# Are 2 Havanese really better than 1?



## Tammy

I have a 3 year old girl Havanese which I absolutely adore. She is totally spoiled and loved to death...I homemake her meals everyday, and basically spend a lot of time with her since she follows me wherever I go....,my question is I am thinking of getting another Havanese because I love her so much and I feel she loves other dogs so much..even big ones. but she doesn't really get to play with other dogs because of her size ...she is 10 lbs. I know she would love a companion..but I want to make sure I find out the pros and cons before I do this. I would definitely get another Havanese preferably a girl however I have found the cutest boy ever...but I don't know if I should be concerned with sex vs personality. Massie my Havanese is more like a boy...she loves to sleep on my head and loves to give kisses, but she doesn't like to be held close,she doesn't like wearing bows, and she is not afraid of huge dogs at all in fact she will try to agitate them so they will play with her..she does not realize how small she is ...so I am looking for any suggestions before I take this step of getting a new Havanese. Thanks ahead for any help.

Tammy and Massie and my daughter (in profile pic)Allison


----------



## TilliesMom

wow... for a second I thought I wrote this post!! LOL
My name is Tammy and I homecook for MY hav!! ha ha ha AWESOME! 
Looking forward to pictures!!
I can't help because we just have 1 and although I would LOVE another 1, I know that I couldn't handle cooking for 2 and Tillie is more of a people dog! 
Hope people answer and help you out!!


----------



## Tammy

This is my havanese Massie


----------



## pjewel

OMG, is she cute! I feel as if she's saying, "I know I'm cute. I know I'm special, so no need to tell me . . . and oh, btw, I also know I'm a person." Cute, cute, cute!

I'm in the camp of having more than one. They love each other and relate well, whether you decide to get a boy or a girl. I'd go more with your gut reaction to the specific dog, rather than sex. I have two boys and a girl. I will tell you the boys usually are very loving, kissy, huggy and adoring. Mine all love to be petted.

- - - - - - -

- **Problems to solve**
1 - Return everything in the thread about getting a second Havanese from "OMG, is she" down to "to be petted.", word for word.
2 - Supply the next part of the thread about getting a second Havanese, picking up right after its last sentence.

- **Extracted information**

- - - - - - -

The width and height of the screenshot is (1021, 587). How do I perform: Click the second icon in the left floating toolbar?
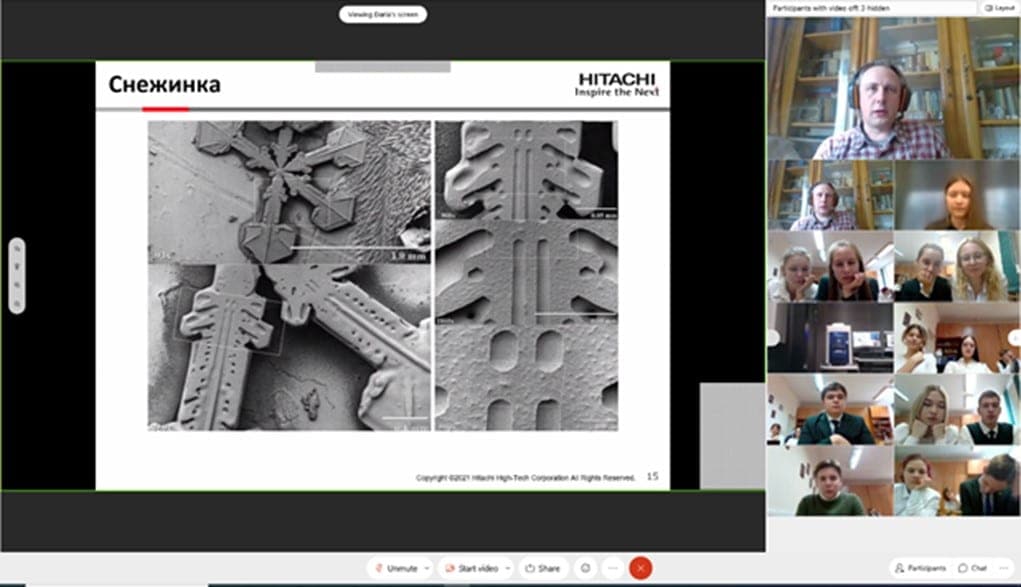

- - - - - - -

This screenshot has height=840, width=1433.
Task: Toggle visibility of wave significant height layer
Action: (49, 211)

- - - - - - -

- **In response**
1 -
OMG, is she cute! I feel as if she's saying, "I know I'm cute. I know I'm special, so no need to tell me . . . and oh, btw, I also know I'm a person." Cute, cute, cute!

I'm in the camp of having more than one. They love each other and relate well, whether you decide to get a boy or a girl. I'd go more with your gut reaction to the specific dog, rather than sex. I have two boys and a girl. I will tell you the boys usually are very loving, kissy, huggy and adoring. Mine all love to be petted.

2 -
----------



## davetgabby

Welcome Tammy,. geeze I don't know if we can handle another Tammy. ?ound: Especially one that makes us feel guilty by home cooking. Here are three articles that might help if you answer the questions honestly. LOL. What a lovely picture. Hey Geri how the hell does this picture come through this size, when every picture I try to post is half that size and it gives me a hard time saying it's too large. :frusty: Wow , just noticed that you actually joined three years ago. What took you so long to post? LOL
LOL here's the article I forgot to paste. Adding a second dog Pat Miller http://www.thebark.com/content/bringing-home-second-dog

http://blogs.dogster.com/dog-training/are-you-ready-for-a-second-dog/2010/12/

http://www.dogstardaily.com/blogs/bringing-home-bella


----------



## Tammy

*are 2 havanese better that 1?*

Hi,

I have no idea as to why the pic is so big...it is a professional picture so I don't know if that has anything to do with it.

I refer to this forum a lot but never posted anything because I basically found the information i needed from the previous posts.

Thank you so much for the articles... I will definitely read them.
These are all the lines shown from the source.